The phone will be sold in T-Mobile stores only in the U.S. cities where the company has rolled out its faster, third-generation wireless data network. By launch, that will be 21 cities, including New York, Los Angeles, Houston and Miami.

In other areas, people can purchase the phone from T-Mobile's Web site. The phone does work on T-Mobile's slower data network, but it's optimized for the faster networks. It can also connect at Wi-Fi hotspots.

The data plan for the phone will cost $25 per month on top of the calling service, at the low end of the range for data plans at U.S. wireless carriers. And at $179, the G1 is $20 less than the least expensive iPhone in the U.S.

Sergey Brin and Larry Page, Google's founders, made a surprise appearance at the launch event. "It's just very exciting for me as a computer geek to be able to have a phone that I can play with and modify and innovate upon just like I have with computers in the past," Brin said.

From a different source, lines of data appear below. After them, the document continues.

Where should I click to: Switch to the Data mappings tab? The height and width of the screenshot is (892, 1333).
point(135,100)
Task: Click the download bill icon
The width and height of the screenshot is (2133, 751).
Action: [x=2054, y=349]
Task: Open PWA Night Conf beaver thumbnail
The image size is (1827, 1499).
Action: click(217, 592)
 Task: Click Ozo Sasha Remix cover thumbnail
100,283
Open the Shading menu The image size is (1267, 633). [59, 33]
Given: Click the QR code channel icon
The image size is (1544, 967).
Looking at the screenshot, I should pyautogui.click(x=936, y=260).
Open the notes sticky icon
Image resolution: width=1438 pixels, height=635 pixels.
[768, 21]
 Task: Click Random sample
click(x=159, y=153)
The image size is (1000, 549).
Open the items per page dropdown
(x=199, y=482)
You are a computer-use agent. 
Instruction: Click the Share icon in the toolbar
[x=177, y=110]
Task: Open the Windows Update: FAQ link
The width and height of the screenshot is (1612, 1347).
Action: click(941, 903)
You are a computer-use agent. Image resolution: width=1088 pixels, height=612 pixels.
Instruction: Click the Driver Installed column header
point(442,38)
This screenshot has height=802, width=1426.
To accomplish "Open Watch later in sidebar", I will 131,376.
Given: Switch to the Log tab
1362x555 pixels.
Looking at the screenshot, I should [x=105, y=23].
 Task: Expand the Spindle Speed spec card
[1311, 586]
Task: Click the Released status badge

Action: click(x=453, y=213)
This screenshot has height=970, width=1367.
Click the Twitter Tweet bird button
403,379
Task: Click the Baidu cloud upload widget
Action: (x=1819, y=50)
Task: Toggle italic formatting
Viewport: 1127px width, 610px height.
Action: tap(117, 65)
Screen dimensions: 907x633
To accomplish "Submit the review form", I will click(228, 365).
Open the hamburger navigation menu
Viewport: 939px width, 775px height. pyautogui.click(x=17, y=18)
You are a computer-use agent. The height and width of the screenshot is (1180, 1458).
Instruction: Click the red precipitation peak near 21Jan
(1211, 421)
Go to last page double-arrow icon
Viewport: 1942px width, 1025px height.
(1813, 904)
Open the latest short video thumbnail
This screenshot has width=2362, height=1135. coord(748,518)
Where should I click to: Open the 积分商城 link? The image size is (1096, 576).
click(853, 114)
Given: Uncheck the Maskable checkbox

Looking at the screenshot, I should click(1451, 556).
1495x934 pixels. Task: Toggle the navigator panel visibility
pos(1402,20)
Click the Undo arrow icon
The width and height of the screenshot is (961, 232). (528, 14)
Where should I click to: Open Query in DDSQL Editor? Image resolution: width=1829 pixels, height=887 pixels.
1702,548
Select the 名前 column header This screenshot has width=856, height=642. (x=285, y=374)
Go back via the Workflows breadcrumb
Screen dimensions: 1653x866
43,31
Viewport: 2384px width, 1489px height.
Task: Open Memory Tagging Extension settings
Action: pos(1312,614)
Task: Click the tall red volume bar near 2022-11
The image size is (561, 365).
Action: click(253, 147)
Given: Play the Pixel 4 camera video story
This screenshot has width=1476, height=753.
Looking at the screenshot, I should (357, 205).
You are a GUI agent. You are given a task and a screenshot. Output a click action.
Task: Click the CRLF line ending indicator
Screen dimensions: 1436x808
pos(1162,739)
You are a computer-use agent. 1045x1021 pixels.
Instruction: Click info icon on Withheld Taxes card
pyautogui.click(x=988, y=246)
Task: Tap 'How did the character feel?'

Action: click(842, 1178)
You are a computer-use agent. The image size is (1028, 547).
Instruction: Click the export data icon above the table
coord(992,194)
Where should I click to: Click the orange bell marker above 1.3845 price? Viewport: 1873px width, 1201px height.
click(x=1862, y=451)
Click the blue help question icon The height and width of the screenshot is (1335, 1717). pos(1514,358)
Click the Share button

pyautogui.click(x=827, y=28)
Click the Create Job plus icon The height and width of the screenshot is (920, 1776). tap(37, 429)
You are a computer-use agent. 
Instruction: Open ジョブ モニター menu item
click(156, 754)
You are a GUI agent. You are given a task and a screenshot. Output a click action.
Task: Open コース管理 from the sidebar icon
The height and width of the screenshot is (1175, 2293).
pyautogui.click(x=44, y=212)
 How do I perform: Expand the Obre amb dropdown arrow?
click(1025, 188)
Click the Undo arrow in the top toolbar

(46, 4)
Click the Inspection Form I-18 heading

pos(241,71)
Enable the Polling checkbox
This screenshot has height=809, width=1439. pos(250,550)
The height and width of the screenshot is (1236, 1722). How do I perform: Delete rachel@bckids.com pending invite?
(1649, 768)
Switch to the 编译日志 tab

He said he'd written an application for Android already: When a user throws the phone into the air, the program records how long it takes until it lands, using the phone's built-in motion sensor. Brin acknowledged that the wisdom of including such a program with an expensive phone is dubious.

"We did not include that one by default," he said.

Page said the mobile phone industry, which sells 1 billion units a year worldwide, was a tremendous opportunity for Google.

Google is giving away Android, the software that underlies the G1, for free, and opening the operating system to third-party developers who can create their own programs. Google hopes that in turn, mobile phones will provide even more ways for people to interact with the company's advertising network.